-- begin --

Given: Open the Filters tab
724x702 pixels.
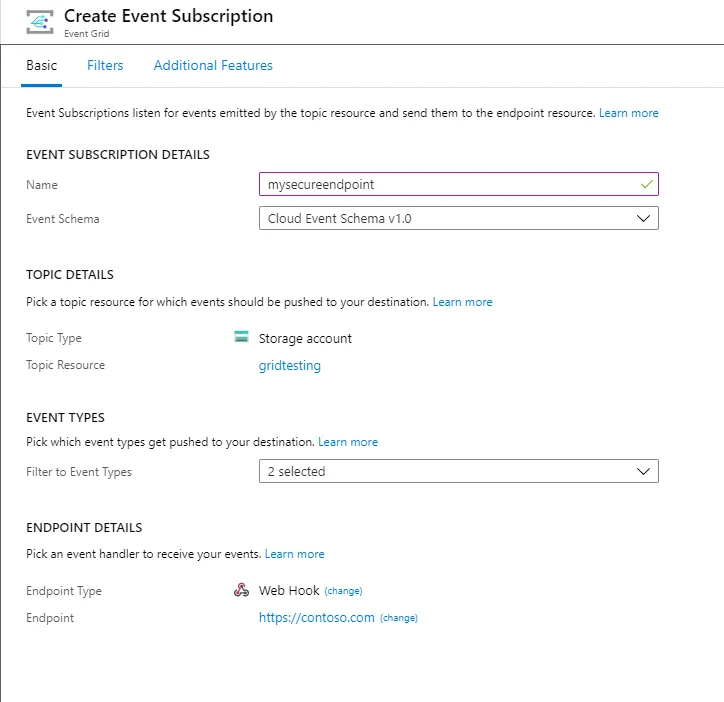Looking at the screenshot, I should [x=105, y=65].
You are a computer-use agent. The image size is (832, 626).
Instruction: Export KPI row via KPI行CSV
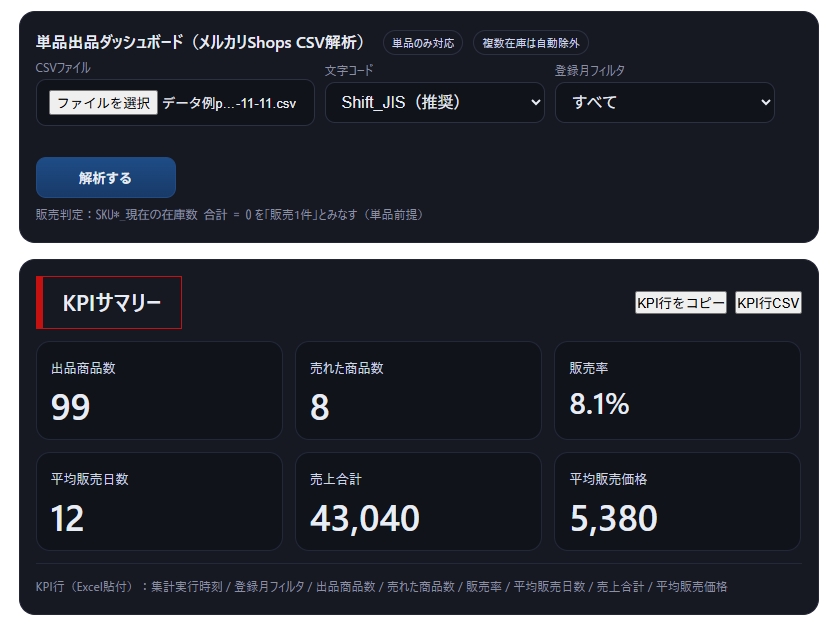[x=768, y=301]
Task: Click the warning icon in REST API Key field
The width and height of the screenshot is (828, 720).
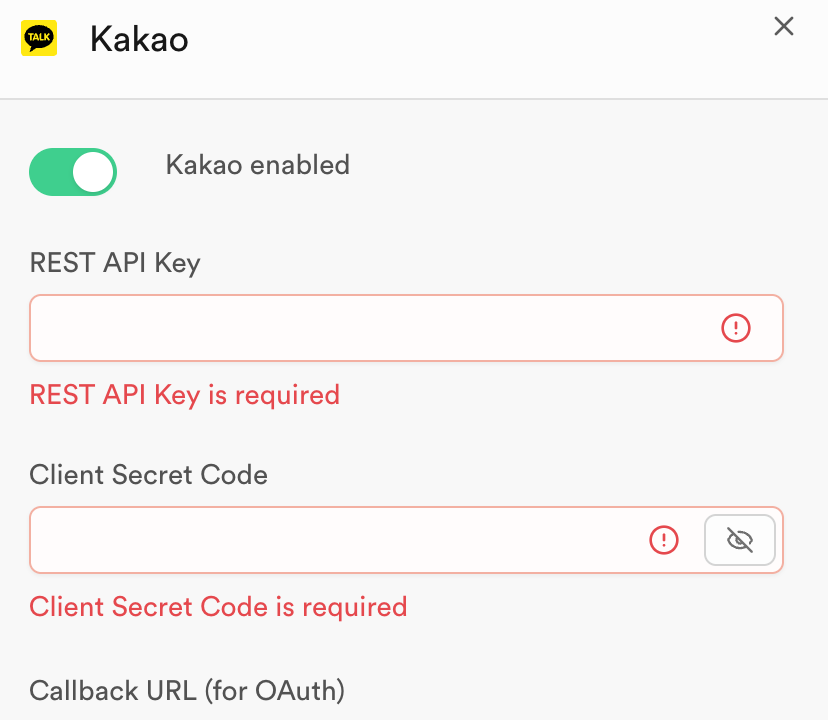Action: click(x=735, y=328)
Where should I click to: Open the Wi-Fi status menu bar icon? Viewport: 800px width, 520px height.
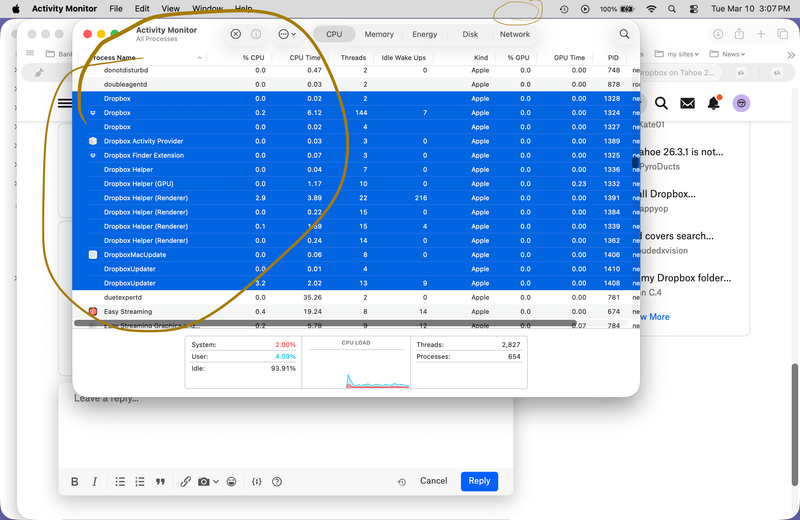(652, 8)

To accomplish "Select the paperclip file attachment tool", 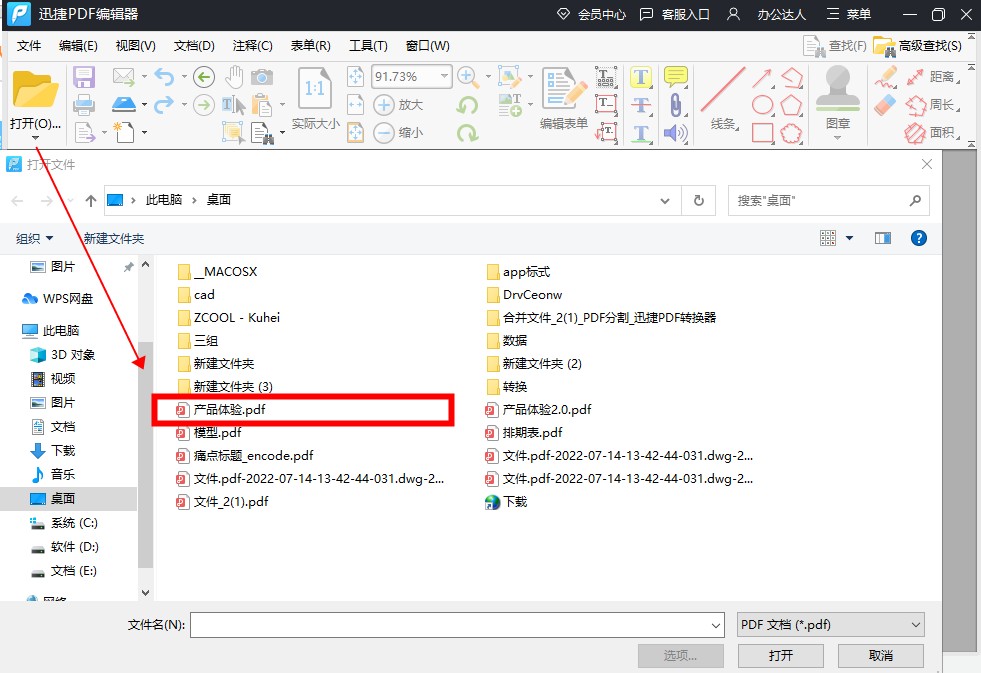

-- end --

## WRITTEN REQUEST
Transcribe into a JSON list of strings the part of the records that opens with the line containing "You are a computer-use" and closes at the end of the records, one string per line with blank lines omitted. Leave the pictures out of the list.

## EXERCISE OUTPUT
[
  "You are a computer-use agent. The image size is (832, 626).",
  "Instruction: Export KPI row via KPI行CSV",
  "[x=768, y=301]",
  "Task: Click the warning icon in REST API Key field",
  "The width and height of the screenshot is (828, 720).",
  "Action: click(x=735, y=328)",
  "Where should I click to: Open the Wi-Fi status menu bar icon? Viewport: 800px width, 520px height.",
  "(652, 8)",
  "To accomplish \"Select the paperclip file attachment tool\", "
]